Regardless of the size of your organization, as a brand manager or marketer, you’ve likely had to make some difficult choices in the face of constantly evolving consumer behaviors and elevated expectations during the pandemic. E-commerce adoption and price inflation have both grown exponentially, while supply chain issues continue to be a persistent headache for brands, negatively impacting revenues and endangering long-term growth. In this guide, we’ll explain how combining datasets can answer questions about your brand’s health and where to steer your brand strategy.
Introducing The Four S’s of Brand Strategy Measurement
Researchers and strategists intuitively seek to triangulate data sources whenever possible because reviewing different sources of customer and business data reveals anomalies and inconsistencies that are not apparent when relying on a single set of study results. When you combine datasets, you also see opportunities to treat some measures as proxies for data that has historically been harder to obtain or unreliable in present market conditions.
For a holistic, real-time view of your brand strategy, tap into the 4 S’s of brand measurement: sentiment, search, social, and sales.
1. Consumer Sentiment
Brand lift measures advertising effectiveness, comparing pre-and post-ad campaign results, usually with some control markets to ensure that lift is attributable to advertising rather than external factors. If you have not run a brand lift study before, there are several ways of doing so, including a digital programmatic solution that continuously measures brand lift using A/B testing with in-market respondents. This enables the continuous optimization of campaigns to focus on brand key performance indicators.

## Data under study
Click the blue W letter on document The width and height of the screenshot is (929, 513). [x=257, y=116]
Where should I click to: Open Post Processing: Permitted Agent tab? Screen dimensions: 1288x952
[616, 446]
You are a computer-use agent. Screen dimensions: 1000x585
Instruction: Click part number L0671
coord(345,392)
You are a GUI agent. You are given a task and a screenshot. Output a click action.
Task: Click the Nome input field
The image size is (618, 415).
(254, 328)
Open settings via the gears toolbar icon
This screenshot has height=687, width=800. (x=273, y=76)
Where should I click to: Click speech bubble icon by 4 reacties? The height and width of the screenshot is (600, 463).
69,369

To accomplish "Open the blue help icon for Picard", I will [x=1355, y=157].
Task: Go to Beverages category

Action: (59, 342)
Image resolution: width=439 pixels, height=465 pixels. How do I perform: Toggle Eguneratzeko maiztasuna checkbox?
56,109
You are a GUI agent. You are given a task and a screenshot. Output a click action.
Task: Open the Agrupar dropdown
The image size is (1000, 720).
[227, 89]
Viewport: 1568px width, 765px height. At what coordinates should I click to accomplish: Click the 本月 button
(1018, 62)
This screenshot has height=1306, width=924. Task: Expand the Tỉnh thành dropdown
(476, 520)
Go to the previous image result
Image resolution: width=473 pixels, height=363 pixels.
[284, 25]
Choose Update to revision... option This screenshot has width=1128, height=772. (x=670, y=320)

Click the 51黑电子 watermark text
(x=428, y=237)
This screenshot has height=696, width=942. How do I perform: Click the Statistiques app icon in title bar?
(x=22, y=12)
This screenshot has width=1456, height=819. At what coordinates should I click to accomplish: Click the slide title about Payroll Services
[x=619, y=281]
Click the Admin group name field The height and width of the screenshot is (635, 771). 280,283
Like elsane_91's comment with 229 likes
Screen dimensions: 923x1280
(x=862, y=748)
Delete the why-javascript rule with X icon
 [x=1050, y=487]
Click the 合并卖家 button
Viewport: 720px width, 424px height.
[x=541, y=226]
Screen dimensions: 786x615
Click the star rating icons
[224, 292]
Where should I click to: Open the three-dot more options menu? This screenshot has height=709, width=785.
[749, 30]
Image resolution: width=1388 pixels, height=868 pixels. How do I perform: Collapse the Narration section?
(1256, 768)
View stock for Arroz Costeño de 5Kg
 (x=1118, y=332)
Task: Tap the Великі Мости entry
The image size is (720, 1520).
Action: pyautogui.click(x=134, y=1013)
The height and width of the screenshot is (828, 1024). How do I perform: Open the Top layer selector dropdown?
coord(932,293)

## Tasks
a – In the brand strategy guide, copy the passage between "Introducing The Four" and "present market conditions.", inclusive, substituting "data sets" for "datasets".
b – According to the brand strategy guide, what are the four S's of brand measurement?
c – Summarize the brand strategy guide in two sentences.
Rely on the brand strategy guide alone, not the records.

## Answers in order
a –
Introducing The Four S’s of Brand Strategy Measurement
Researchers and strategists intuitively seek to triangulate data sources whenever possible because reviewing different sources of customer and business data reveals anomalies and inconsistencies that are not apparent when relying on a single set of study results. When you combine data sets, you also see opportunities to treat some measures as proxies for data that has historically been harder to obtain or unreliable in present market conditions.

b – Sentiment, search, social, and sales.

c – During the pandemic, brands have faced changing consumer behavior, rising e-commerce and prices, and supply chain problems, and combining datasets can reveal brand health and guide strategy. The guide recommends measuring sentiment, search, social, and sales, starting with brand lift studies that compare results before and after ad campaigns to judge advertising effectiveness.